En efecto, era horrible el estado en que se hallaba el herido. Había cerrado completamente los ojos; sus facciones se habían desencajado, y roncos aullidos salían de su pecho con angustia horrorosa.
-Pero lo que más me extraña, -dijo don Guillén-, es que haya perdido el habla por una herida en el pecho.
-Pues nada tiene eso de extraño, -repuso Estigio Momo-. La herida ha sido muy penetrante, y ha interesado los gruesos troncos arteriales; y a consecuencia del terror, no sólo en el momento de ser herido, sino después, al ver muy a menudo que de la herida se escapa a torrentes una sangre rutilante y espumosa, es muy posible y aun frecuente que sobrevenga un mutismo accidental, como ha sucedido en este caso.
-¿Y ese mutismo no cesará? Inventa un medio cualquiera de que este hombre se encuentre en posibilidad de responder a mis preguntas; consigue esto, y después, Isaac, pídeme tesoros, exígeme lo que más te plazca, y yo te lo concederé.
Los ojos del judío brillaron de codicia.
-Vámonos de aquí, señor, y dejadme hacer, pues todavía quizás se consiga salvar al herido.
-¡Quizás! ¿Luego lo pones en duda?
-Ya os he dicho que la aululación es un síntoma funesto, porque en tales casos anuncia siempre un fin desastroso.
Y el médico se dirigió hacia la puerta diciendo:
-Salgamos de aquí.
Los circunstantes siguieron a Isaac, que fue a preparar una poción para el herido.
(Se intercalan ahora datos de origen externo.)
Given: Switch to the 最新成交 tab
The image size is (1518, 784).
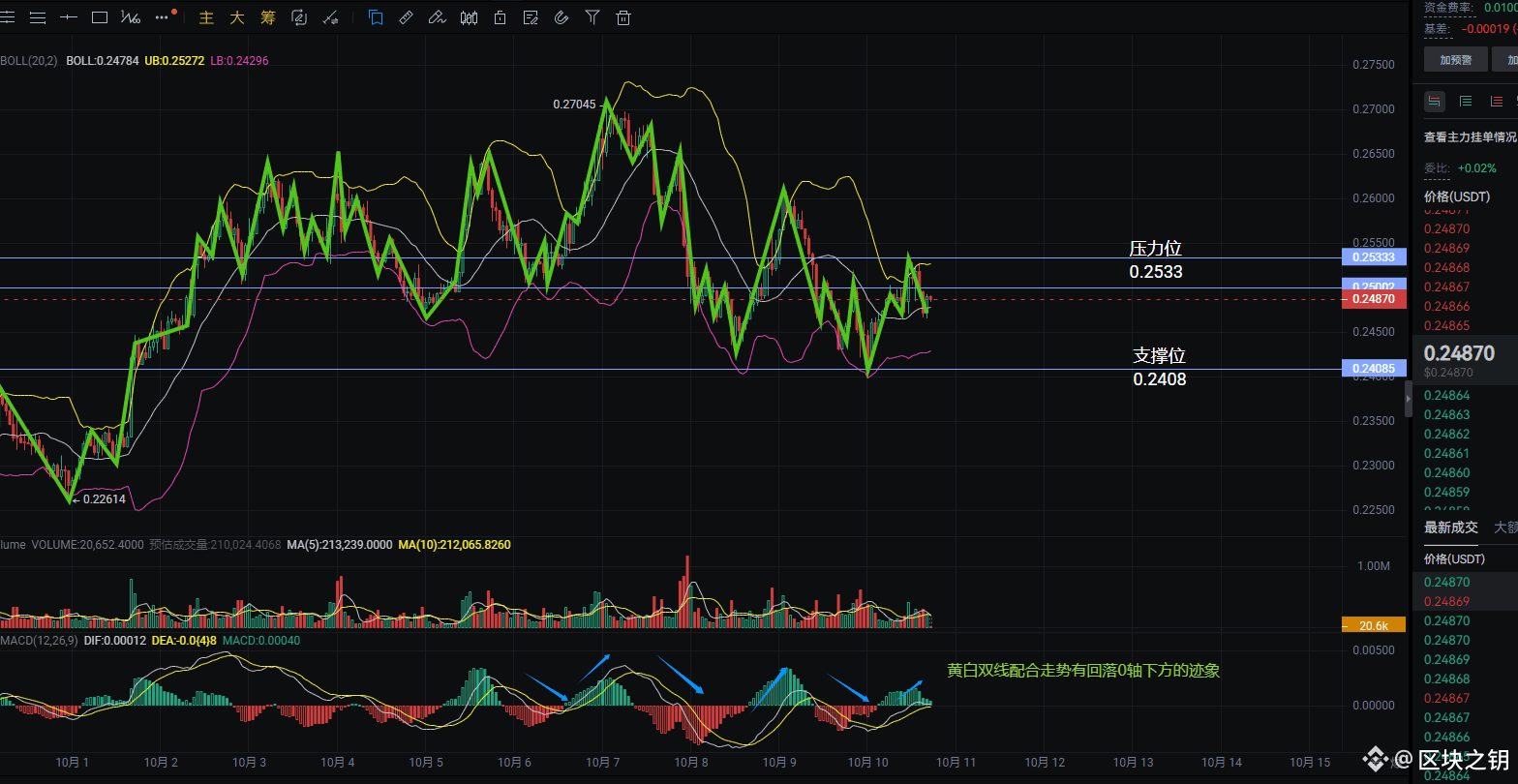Looking at the screenshot, I should coord(1450,528).
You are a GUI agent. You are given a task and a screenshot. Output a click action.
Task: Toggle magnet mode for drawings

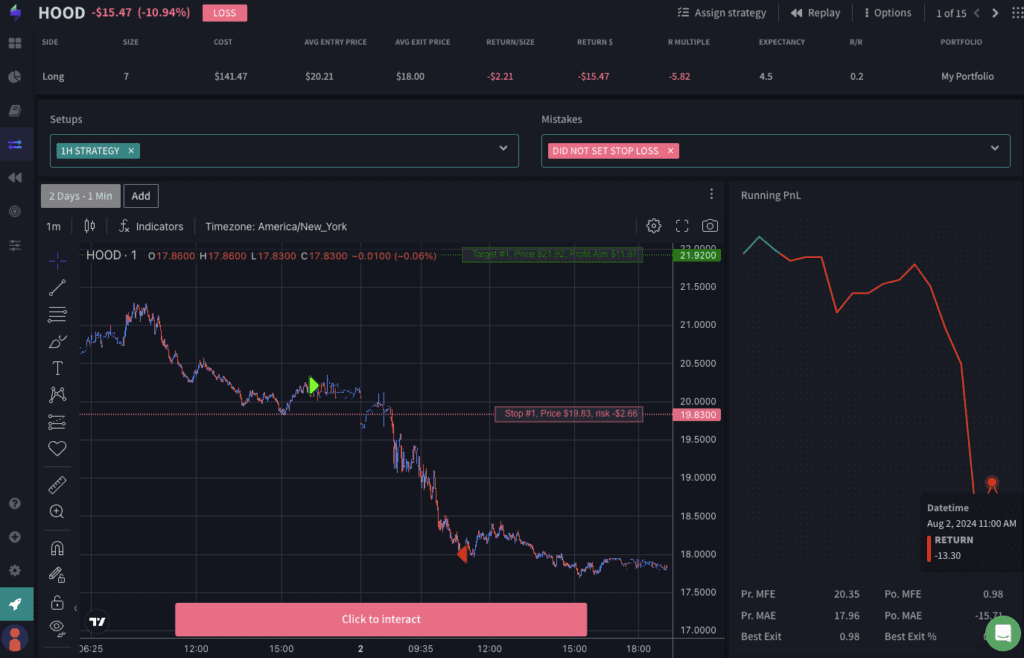click(x=57, y=548)
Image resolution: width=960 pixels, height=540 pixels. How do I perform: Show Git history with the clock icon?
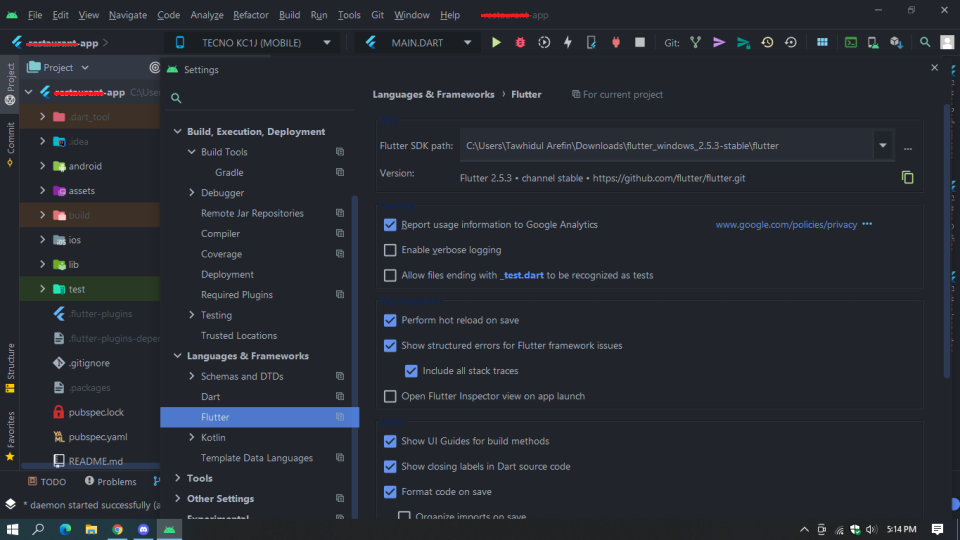pyautogui.click(x=767, y=42)
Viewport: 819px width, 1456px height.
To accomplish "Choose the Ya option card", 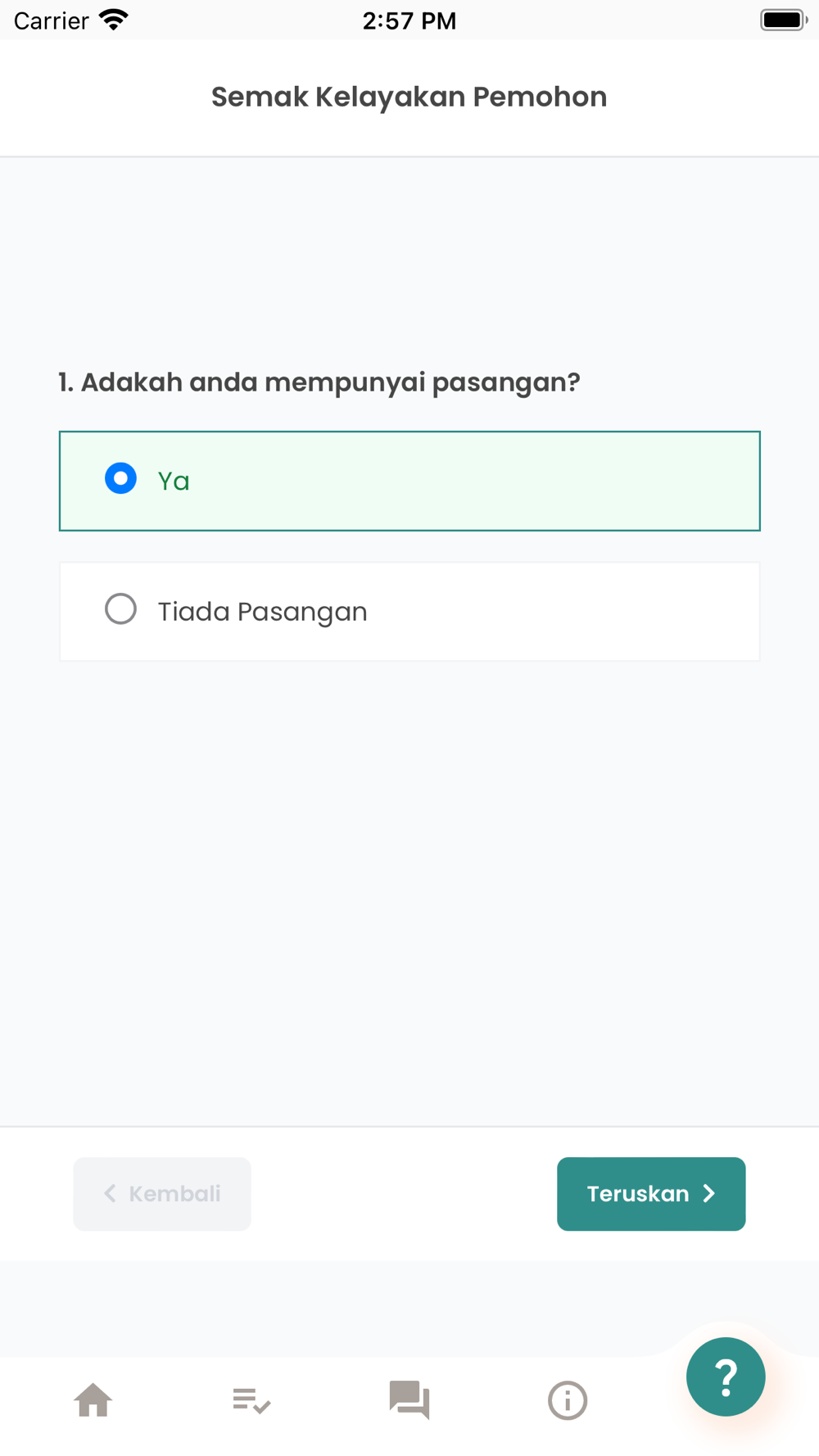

En la puerta se aventuró el halconero a decir a don Guillén:
-Señor, ya he cumplido vuestro encargo.
-¿Te han dado contestación?
-Aquí está.
Y el halconero entregó un billete a su señor, el cual inmediatamente leyó:
-«A media noche os aguardo por la reja del jardín».
No decía más la breve epístola de doña Elvira.
El señor de Alconetar se encaminó luego, en compañía de Álvaro, al aposento del señor Gil Antúnez, para darle cuenta de la honrosa misión que el rey le había confiado.